LLMs are trained on a large set of training text data. However, often you might want it to focus on additional data, like providing it a set of documentation about your favorite software package, or a long document you want to summarize, etc. That’s where embeddings come in. Embeddings are where you take your own set of text data, and transform it into the vector representation of that text that the LLM understands.

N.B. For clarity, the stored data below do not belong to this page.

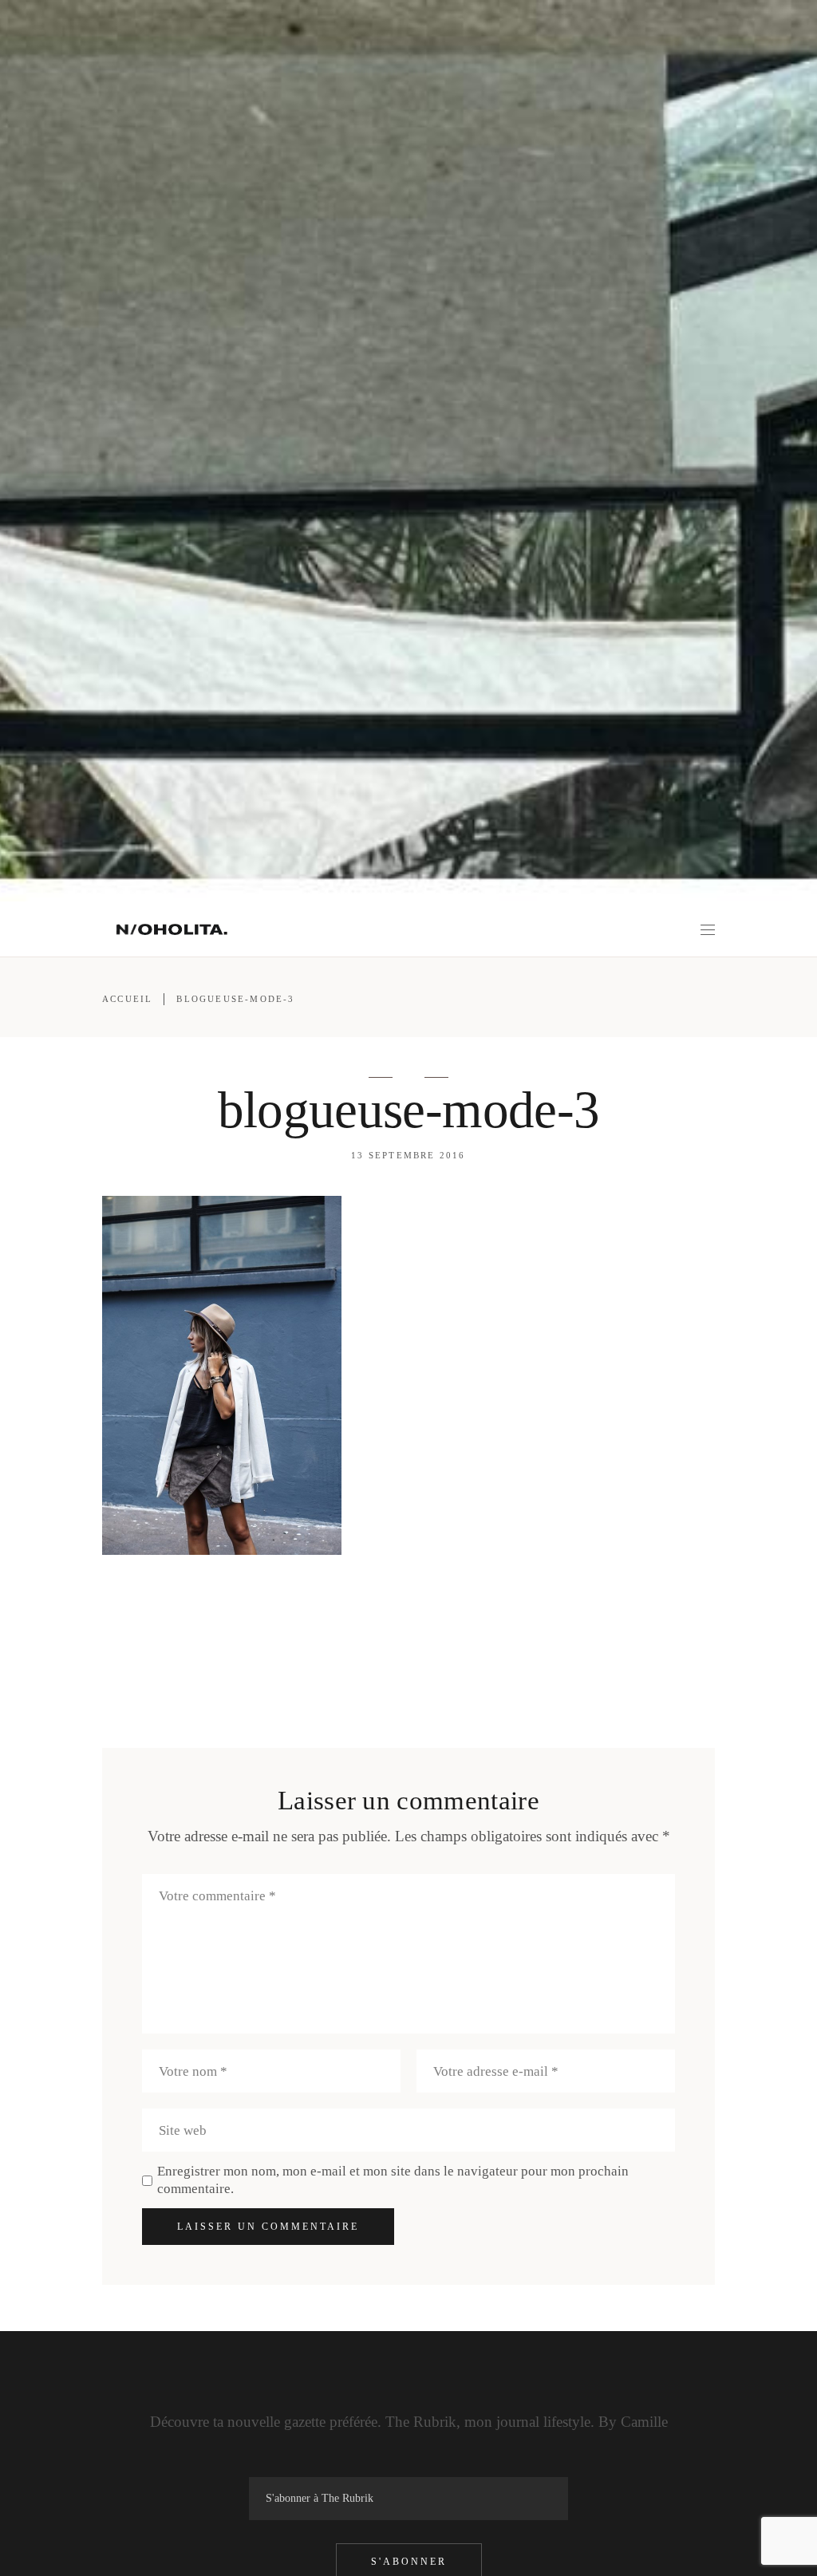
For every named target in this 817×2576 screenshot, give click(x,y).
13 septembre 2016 (408, 1155)
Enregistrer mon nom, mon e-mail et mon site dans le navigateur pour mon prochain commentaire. (393, 2179)
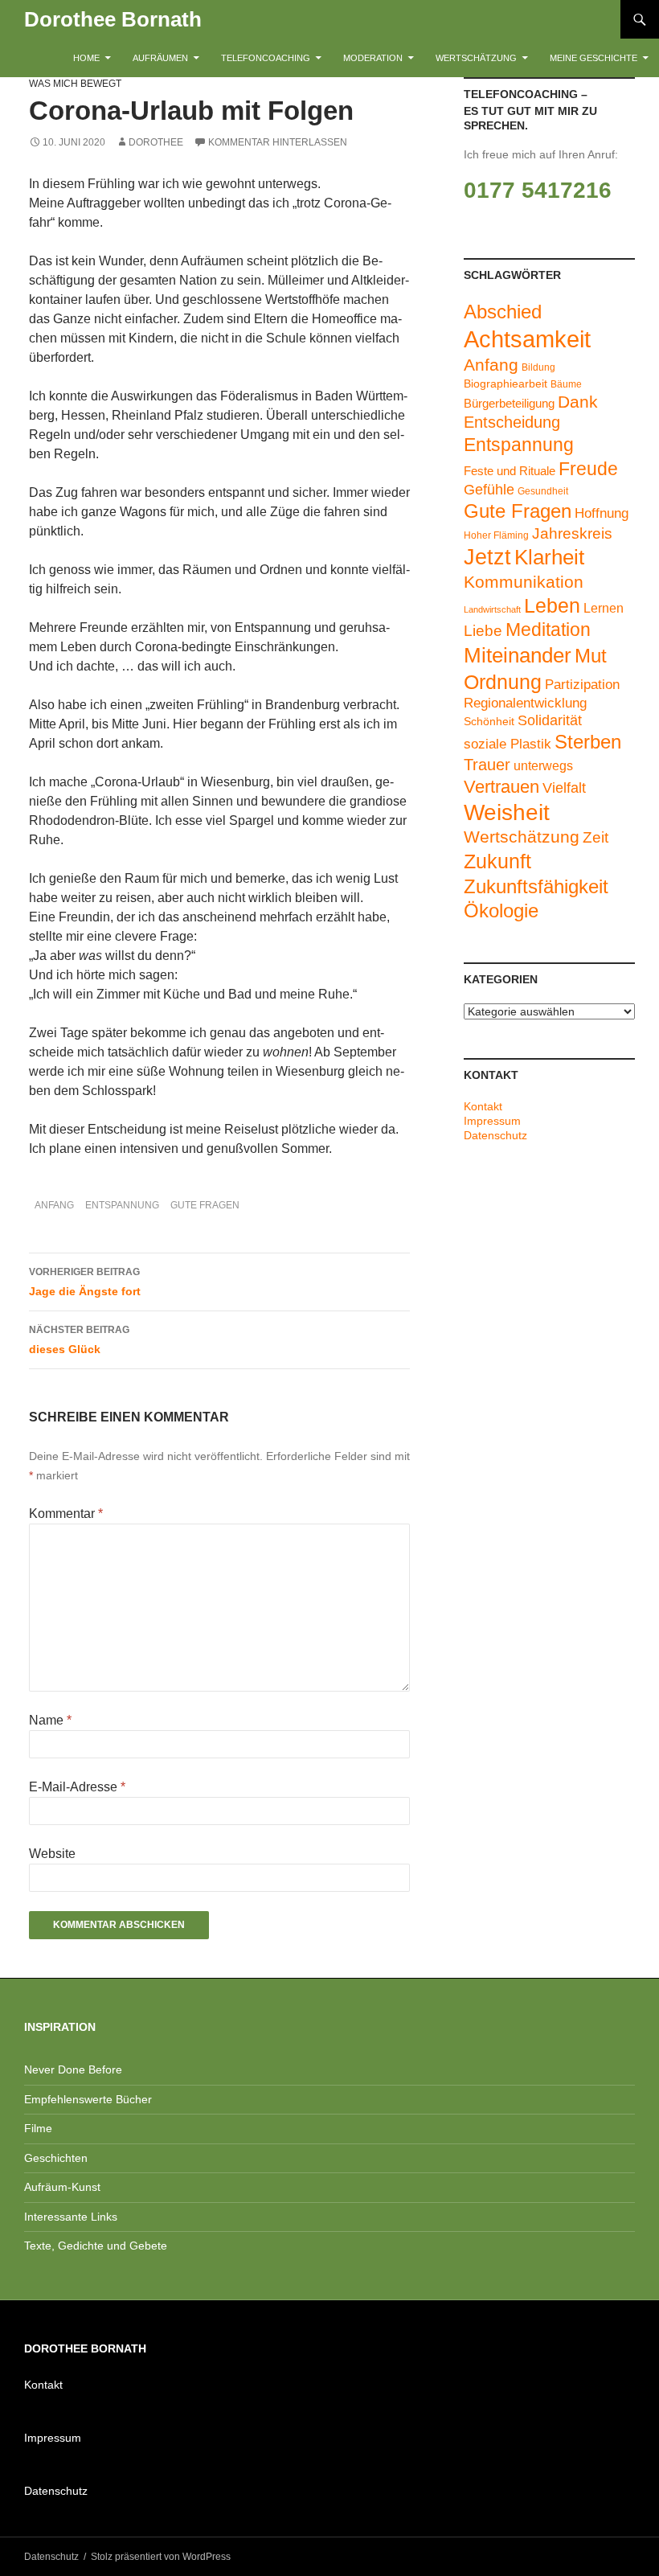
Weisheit (507, 812)
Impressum (492, 1120)
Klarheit (549, 557)
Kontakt (483, 1106)
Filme (38, 2128)
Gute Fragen (204, 1205)
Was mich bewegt (75, 83)
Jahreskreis (572, 533)
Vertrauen (501, 787)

At that point, you can do things like query the text you’ve uploaded to produce a summary. Or, perhaps of special interest to researchers, you can do things like perform cluster analysis or topic modeling on your LLM-generated sets of embeddings, looking for patterns in your data set in a different approach to traditional topic modeling that can take into account a much broader set of data than just your own.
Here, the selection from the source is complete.